Consider writing the coding for your home page yourself. Unless you have hard commercial aims that require complex Java scripting (an advanced web coding) with lots of animated and tailored graphics, customer forms and special feedback requirements, you don’t need an expensive web page consultant. HTML (Hyper Text Markup Language, used for web pages) is extremely easy to learn, and there are hundreds of websites devoted to teaching you the basics. You really don’t need to learn very much to produce wonderfully laid out pages. As proof, check out my own home page: http://edmonton.shaw.wave.ca/~mposey/tracycp/tracy1.html. I wrote it after reading a couple of websites and downloading a shareware HTML editor, which was simple but did the job. You don’t even need an HTML editor. You can write the script in a word processor and save the document as text only.

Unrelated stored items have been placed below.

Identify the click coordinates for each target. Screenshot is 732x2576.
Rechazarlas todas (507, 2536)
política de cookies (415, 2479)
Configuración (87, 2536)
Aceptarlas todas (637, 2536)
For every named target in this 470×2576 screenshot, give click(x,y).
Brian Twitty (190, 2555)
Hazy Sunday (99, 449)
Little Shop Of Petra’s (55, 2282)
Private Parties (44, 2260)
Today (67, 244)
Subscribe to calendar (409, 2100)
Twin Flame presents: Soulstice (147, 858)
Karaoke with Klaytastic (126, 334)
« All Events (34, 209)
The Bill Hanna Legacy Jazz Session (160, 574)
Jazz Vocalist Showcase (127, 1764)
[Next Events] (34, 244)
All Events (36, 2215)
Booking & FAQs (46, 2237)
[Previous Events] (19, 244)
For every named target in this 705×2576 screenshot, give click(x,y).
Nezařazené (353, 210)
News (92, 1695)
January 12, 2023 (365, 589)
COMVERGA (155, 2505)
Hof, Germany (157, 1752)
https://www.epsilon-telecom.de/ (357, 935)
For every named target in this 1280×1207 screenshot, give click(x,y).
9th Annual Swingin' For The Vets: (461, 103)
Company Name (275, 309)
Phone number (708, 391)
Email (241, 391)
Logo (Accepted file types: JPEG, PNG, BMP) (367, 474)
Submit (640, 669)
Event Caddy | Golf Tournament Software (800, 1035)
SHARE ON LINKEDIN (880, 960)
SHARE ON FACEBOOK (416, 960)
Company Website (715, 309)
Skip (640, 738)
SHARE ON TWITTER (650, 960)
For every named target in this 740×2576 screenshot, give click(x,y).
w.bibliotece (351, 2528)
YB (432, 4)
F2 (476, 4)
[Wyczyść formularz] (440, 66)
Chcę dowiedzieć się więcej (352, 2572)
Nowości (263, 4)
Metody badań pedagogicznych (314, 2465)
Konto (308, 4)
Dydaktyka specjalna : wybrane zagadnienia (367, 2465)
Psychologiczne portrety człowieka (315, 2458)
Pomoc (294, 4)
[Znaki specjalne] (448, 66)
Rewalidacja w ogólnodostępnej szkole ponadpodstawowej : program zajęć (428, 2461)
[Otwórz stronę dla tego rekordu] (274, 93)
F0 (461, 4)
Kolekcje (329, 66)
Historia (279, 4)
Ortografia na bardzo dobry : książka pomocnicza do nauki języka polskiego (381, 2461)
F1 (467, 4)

To get you started, try these sites:

  • Netscape’s Creating Net Sites (http://home.netscape.com/home/how-to-create-web-services.html). Comprehensive, with further links.
  • HTML Guides (http://www.scescape.net/web.html)
  • HTML Guides Quick Reference (http://www.cc.ukans.edu/info/HTML_quick.html). Useful for problem solving once you’ve got going.
  • If you genuinely don’t have time to develop your own site, or if you find the whole HTML scripting business just a little too overwhelming, don’t despair. You still don’t have to hire a $60+/hour consultant. Ask an Internet-savvy friend or contact to write the page for you -- for a mutually-advantageous arrangement, of course. Networking is one of the beauties of the Net. You may find someone in Australia who can write the page that needs (say) information or favors that only you can provide, or for a small fee -- much smaller than a commercial consultant would demand. Ask around.

3. Development -- Part II

  • A small word of warning. All the neat animated graphics, the wonderful borders and backgrounds, tools, buttons, bars, and much more that you can download from the web to use in your home page are seductive.
  • Also, the more graphics you have, the slower your home page will be to download onto a reader’s server. If it’s too big they may halt the download, and forget it.
  • Remember KISS (Keep It Simple, Stupid). Don’t forget the aim of your page, what it is you want to achieve with it. Overloading the page with every cool device you find will make the page look fussy, disorganized and confusing, and your message will again be lost.
  • Another advantage to writing the page yourself is that you can update the page, tinker, refine it, and change it whenever you want, or whenever the focus of your page changes. It also easier to add another independent page if you’re developing another area of your life.

Tips and tricks

  • Surf the web, and take note of the pages that appeal to you visually. What elements and ideas can you borrow or adapt?
  • View the source code (check under the "View" menu item on your web browser for the option) for tips on how to write the coding for your page.
  • Get an HTML editor -- shareware does the job just fine, but you can pay for one if you’d rather. Most of the how-to sites will give you links for downloadable shareware editors.

Web pages are flexible marketing tools that work for you when you’re not there. Although they will never be effective as your only form of marketing, in the global village where more and more people are working, playing, socializing, and buying online, they are a powerful tool it pays to consider using.